**Supplied passage**
-- Start --

Studio album by Noel Gallagher's High Flying Birds
- Released: 24 November 2017
- Recorded: 2013–2017
- Studios: Drama Studios (Belfast); Hoxa HQ, The Pool, Strangeways (London);
- Genres: Psychedelic rock; pop rock; glam rock;
- Length: 43:25
- Label: Sour Mash
- Producer: David Holmes

Noel Gallagher's High Flying Birds chronology
| Where the City Meets the Sky – Chasing Yesterday: The Remixes (2015) | Who Built the Moon? (2017) | Black Star Dancing EP (2019) |

Singles from Who Built the Moon?
- "Holy Mountain" Released: 9 October 2017; "It's a Beautiful World" Released: 17 November 2017; "She Taught Me How to Fly" Released: 25 May 2018; "If Love Is the Law" Released: 17 August 2018;

= Who Built the Moon? =

Who Built the Moon? is the third studio album by English rock band Noel Gallagher's High Flying Birds. Produced by David Holmes, it was released on 24 November 2017, through Gallagher's label Sour Mash Records, just a month after younger brother and former Oasis bandmate Liam released his debut solo album. Four singles were released from the album; "Holy Mountain", "It's a Beautiful World", "She Taught Me How to Fly" and "If Love Is the Law".

The album received generally positive reviews from critics, who praised the album's psychedelic experimentation and progression from the band's previous albums. It was also a commercial success, becoming Gallagher's 10th consecutive UK number one album with both the band and Oasis, becoming the first artist to reach the landmark of 10 consecutive UK number one albums.

-- End --

**Material provided**
-- Start --

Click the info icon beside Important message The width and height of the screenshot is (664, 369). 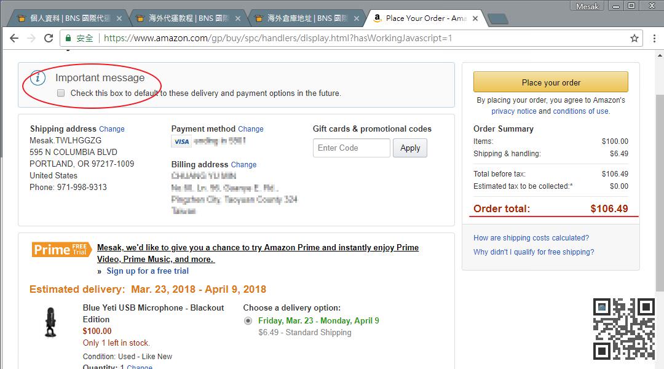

-- End --
-- Start --

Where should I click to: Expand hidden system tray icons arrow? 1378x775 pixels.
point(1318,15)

-- End --

**Aim**
In the text on Who Built the Moon?, which producer is credited on the album?

**Answer for this exercise**
David Holmes